Hi Daniel,
[ the Users mailing list is probably more suited for your question ]
The main reason why your first approach is slower is that MonetDB is column-oriented.
It doesn't evaluate your condition per input tuple, but per input column.
See the EXPLAIN of your example, using one of my existing databases (TABLE=
spinque.info, FIELD=attribute, PATTERN=lock):
| C_9:bat[:oid] := sql.tid(X_8:int, "spinque":str, "info":str); |
| X_12:bat[:str] := sql.bind(X_8:int, "spinque":str, "info":str, "attribute":str, 0:int); |
| (X_17:bat[:oid], X_18:bat[:str]) := sql.bind(X_8:int, "spinque":str, "info":str, "attribute":str, 2:int); |
| X_15:bat[:str] := sql.bind(X_8:int, "spinque":str, "info":str, "attribute":str, 1:int); |
| X_21:bat[:str] := sql.projectdelta(C_9:bat[:oid], X_12:bat[:str], X_17:bat[:oid], X_18:bat[:str], X_15:bat[:str]); |
| X_26:bat[:bit] := algebra.project(X_21:bat[:str], false:bit); |
Just binding input columns to variables
| X_32:bat[:bit] := batcalc.ifthenelse(X_26:bat[:bit], false:bit, true:bit); Evaluating your first constant condition (user_case_sensitive_pref=1)
| X_36:bat[:bit] := batalgebra.like(X_21:bat[:str], "%lock%":str); |
Evaluating the "then" branch
| X_40:bat[:bit] := batalgebra.ilike(X_21:bat[:str], "%lock%":str); |
Evaluating the "else" branch
| X_42:bat[:bit] := batcalc.ifthenelse(X_32:bat[:bit], X_36:bat[:bit], X_40:bat[:bit]); |
Evaluating the condition.
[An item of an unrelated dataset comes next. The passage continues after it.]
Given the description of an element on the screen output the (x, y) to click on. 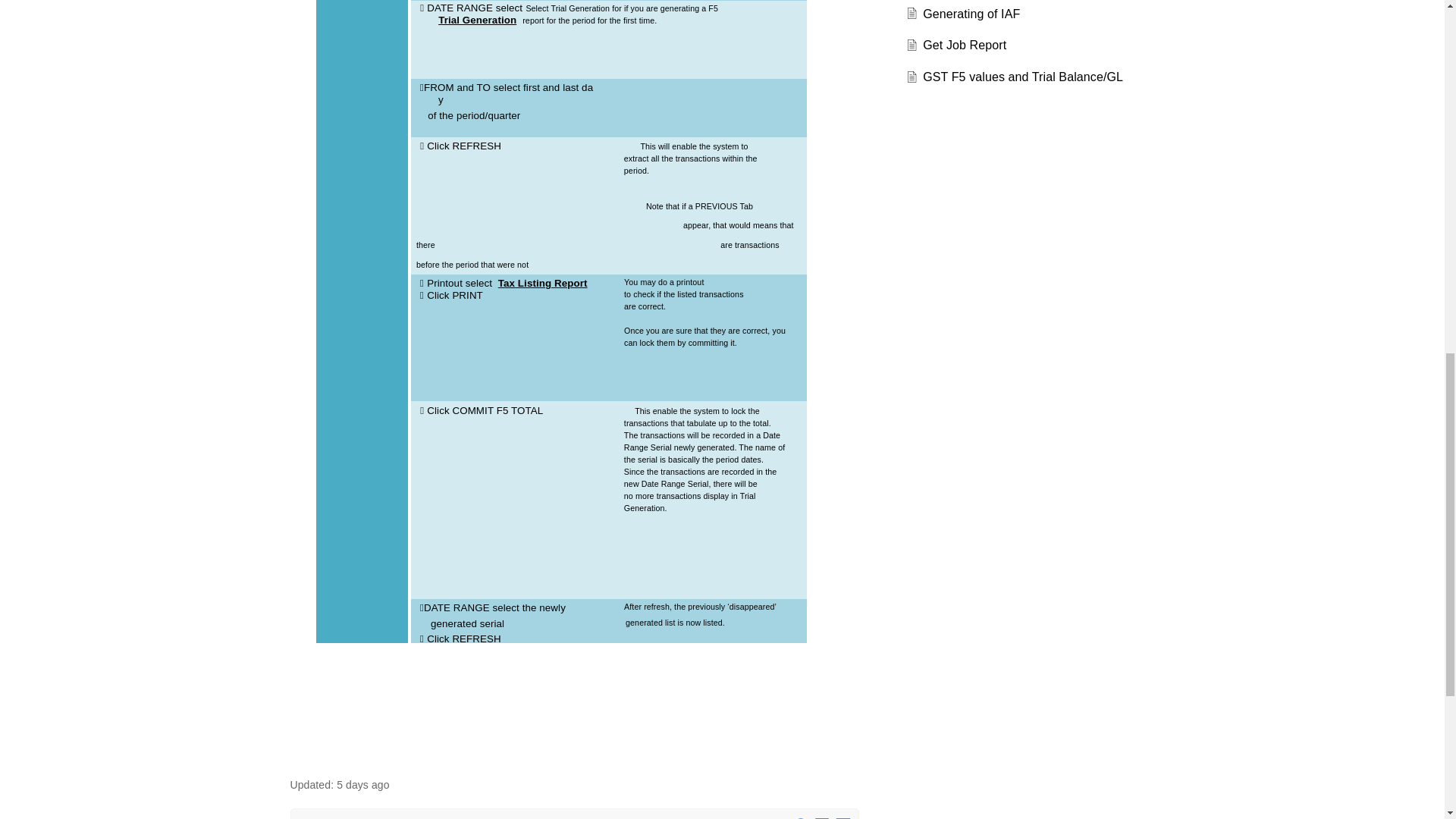
07 Aug 2024 03:14 PM (363, 784)
Get Job Report (964, 44)
Generating of IAF (971, 13)
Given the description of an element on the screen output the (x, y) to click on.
This produces a boolean column with either the value from the "then" branch or the value from the "else" branch
| C_45:bat[:oid] := algebra.thetaselect(X_42:bat[:bit], true:bit, "==":str); |
Evaluating where, in the original column, the condition is satisfied
| X_47:bat[:str] := algebra.projection(C_45:bat[:oid], X_21:bat[:str]); |
Fetching the values, in the original column, where the condition is satisfied
| sql.resultSet(X_59:bat[:str], X_61:bat[:str], X_63:bat[:str], X_65:bat[:int], X_67:bat[:int], X_47:bat[:str]); |
This is really an overkill for your statement. Firstly, because it always evaluates fully both the output branches of your condition. Secondly, because of the overhead needed for this approach.
Without a specialised "contains" UDF, this is how MonetDB handles it in a generic way. It is the price to pay to get the benefits that column decomposition brings in other cases.
In this case, you would get better performance by implementing a BAT function (not a function that works on a single value, but on a column of values).
However, this requires you to recompile MonetDB to include your new function.
Best regards,
Roberto